眼下に目をやると、そこに広がっていたのは巨大な排気ダクトの奈落だった。
「ドゥーラン!!!」
誰かの声が響き、虚空に伸ばされていた手が掴まれる。重力に従って俺の体は排気ダクトの側面に打ち付けられた。顔をしたたかに打ち付けて、思わず呻き声を上げる。
見上げると、俺の手を掴んでくれたのはマスタークワイ=ガンとオビ=ワンだった。そして同時に切られ、焼けただれた肩に激痛が走る。

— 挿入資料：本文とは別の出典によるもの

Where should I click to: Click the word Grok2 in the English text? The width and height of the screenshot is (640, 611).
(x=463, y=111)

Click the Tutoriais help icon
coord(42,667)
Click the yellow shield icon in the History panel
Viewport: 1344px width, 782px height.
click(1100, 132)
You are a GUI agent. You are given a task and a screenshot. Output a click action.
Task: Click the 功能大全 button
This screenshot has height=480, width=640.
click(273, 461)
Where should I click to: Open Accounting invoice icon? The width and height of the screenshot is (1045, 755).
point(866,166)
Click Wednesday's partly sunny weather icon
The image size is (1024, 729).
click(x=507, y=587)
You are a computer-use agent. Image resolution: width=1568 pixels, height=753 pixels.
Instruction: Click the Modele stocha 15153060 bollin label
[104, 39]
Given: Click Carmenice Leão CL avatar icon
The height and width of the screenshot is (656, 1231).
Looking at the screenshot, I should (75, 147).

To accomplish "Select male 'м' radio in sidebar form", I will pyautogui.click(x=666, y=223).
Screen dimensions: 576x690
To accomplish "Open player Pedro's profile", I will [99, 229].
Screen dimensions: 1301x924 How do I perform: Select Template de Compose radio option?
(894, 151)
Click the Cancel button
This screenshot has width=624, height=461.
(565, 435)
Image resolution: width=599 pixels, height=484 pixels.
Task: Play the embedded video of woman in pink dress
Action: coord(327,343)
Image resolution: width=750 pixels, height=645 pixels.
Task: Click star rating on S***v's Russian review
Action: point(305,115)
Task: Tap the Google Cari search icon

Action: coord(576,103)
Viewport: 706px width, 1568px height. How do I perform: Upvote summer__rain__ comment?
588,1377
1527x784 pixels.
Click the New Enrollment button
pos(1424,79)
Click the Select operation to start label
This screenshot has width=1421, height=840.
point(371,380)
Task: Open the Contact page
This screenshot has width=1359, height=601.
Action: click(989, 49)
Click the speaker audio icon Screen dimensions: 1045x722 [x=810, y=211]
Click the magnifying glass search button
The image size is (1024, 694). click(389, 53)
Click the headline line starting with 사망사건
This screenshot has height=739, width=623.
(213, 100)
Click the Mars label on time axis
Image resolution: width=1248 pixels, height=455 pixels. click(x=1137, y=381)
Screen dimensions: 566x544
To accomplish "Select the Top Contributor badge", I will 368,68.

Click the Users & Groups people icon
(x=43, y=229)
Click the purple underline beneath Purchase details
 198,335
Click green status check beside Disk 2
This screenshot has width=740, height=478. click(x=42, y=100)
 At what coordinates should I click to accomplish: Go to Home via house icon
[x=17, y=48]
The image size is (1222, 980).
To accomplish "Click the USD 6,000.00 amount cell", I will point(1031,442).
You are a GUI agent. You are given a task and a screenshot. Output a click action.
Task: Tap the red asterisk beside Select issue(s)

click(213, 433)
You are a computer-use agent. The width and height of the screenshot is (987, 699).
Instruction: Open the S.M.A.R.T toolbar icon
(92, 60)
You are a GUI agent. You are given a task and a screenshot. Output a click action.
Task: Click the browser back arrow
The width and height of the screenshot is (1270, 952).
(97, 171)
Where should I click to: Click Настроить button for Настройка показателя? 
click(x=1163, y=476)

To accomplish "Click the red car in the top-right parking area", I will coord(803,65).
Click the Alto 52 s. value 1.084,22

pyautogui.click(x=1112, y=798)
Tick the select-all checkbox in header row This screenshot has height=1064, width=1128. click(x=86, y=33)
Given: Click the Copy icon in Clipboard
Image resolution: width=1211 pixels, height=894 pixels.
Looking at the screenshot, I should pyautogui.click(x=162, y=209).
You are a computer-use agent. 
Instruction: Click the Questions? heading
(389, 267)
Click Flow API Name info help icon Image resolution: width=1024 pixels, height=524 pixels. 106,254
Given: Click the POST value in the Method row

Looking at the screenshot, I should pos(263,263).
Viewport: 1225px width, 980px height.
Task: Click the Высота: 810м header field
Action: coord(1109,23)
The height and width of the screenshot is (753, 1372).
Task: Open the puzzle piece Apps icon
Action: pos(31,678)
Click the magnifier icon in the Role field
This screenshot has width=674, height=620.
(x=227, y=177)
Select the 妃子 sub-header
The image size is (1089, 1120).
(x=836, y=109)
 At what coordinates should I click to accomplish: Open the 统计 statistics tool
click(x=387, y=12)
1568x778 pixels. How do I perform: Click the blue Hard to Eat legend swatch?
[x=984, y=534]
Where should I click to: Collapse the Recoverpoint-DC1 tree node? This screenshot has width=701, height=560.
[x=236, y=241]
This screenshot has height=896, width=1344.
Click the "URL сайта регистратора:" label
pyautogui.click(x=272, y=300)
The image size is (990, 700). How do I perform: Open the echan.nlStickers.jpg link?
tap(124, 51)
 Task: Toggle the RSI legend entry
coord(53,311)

俺は、落ちていくはずだったモールの手を掴んで踏ん張っていたのだ。
「ドゥーラン!手を離せ!!このままだと引き上げられない!!」
〝引き上げられない〟
その言葉の意味に、俺は怒りを覚えた。俺は下でぶら下がっているモールを見た。彼も傷ついた片目を閉じて、俺を見上げている。
「嫌だ!!」
「なっ…!?」
「絶対に離さない!!コイツはまだ、〝怒りと憎しみ〟以外の世界を知らないんだ!!」
その言葉を聞いて、一番驚いていたのはモール自身だった。俺は彼を握る手を強めて決して離さないように力を込める。同時に、モールを支える片腕から傷ついた肩へ負担がかかり、痛みは増していった。
「何を言ってるんだ!!相手は…」
「関係ない!!俺は俺の在り方を信じる!!彼からフォースを感じた!!だから!!」
ただ、彼は知らなかっただけだ。
怒りと憎しみ以外に、触れてこなかっただけなんだ。暖かさも、喜びも、感動にも触れずに来たから、持っている力の使い方を間違えたし、向かう道も間違えてしまったのだ。
だからこそ、彼は知らなければならない。
多くのものを。この広い世界を。
「ログ」
そう呼びかけられて俺は下へ視線を向けた。
そして目を見開く。
そこには、俺が掴んでいる腕にライトセーバーの切っ先を添えるモールの姿があった。
「俺の敗北だ。感謝する」
「やめろ」
「お前のおかげで、俺は新しい未来を見た」
「やめるんだ、モール」
「お前なら、負けはしない。俺が感じた怒りにも、恐怖にも」
「やめろ!!だめだ!!モール!!俺の目を見ろ!!」
必死に声を振り絞った。だめだ。やめろ。そうじゃないんだ。そうしないために、俺はお前を…!!そう目で訴える俺に、彼は自然な笑みを浮かべて、こういった。
「ありがとう、俺を見つけてくれて。―――フォースが共にあらんことを」
そう満足そうにモールは、自らの腕を、ライトセーバーで切り落とした。
「やめろおおおおおお!!!!!」
モールは俺を見上げたまま排気ダクトに落ちていく。俺の叫び声が遥か底へと続くダクトの中に響く。彼の体は小さくなって、やがて見えなくなった。
響いていたはずの俺の声は、もう聞こえなくなっていた。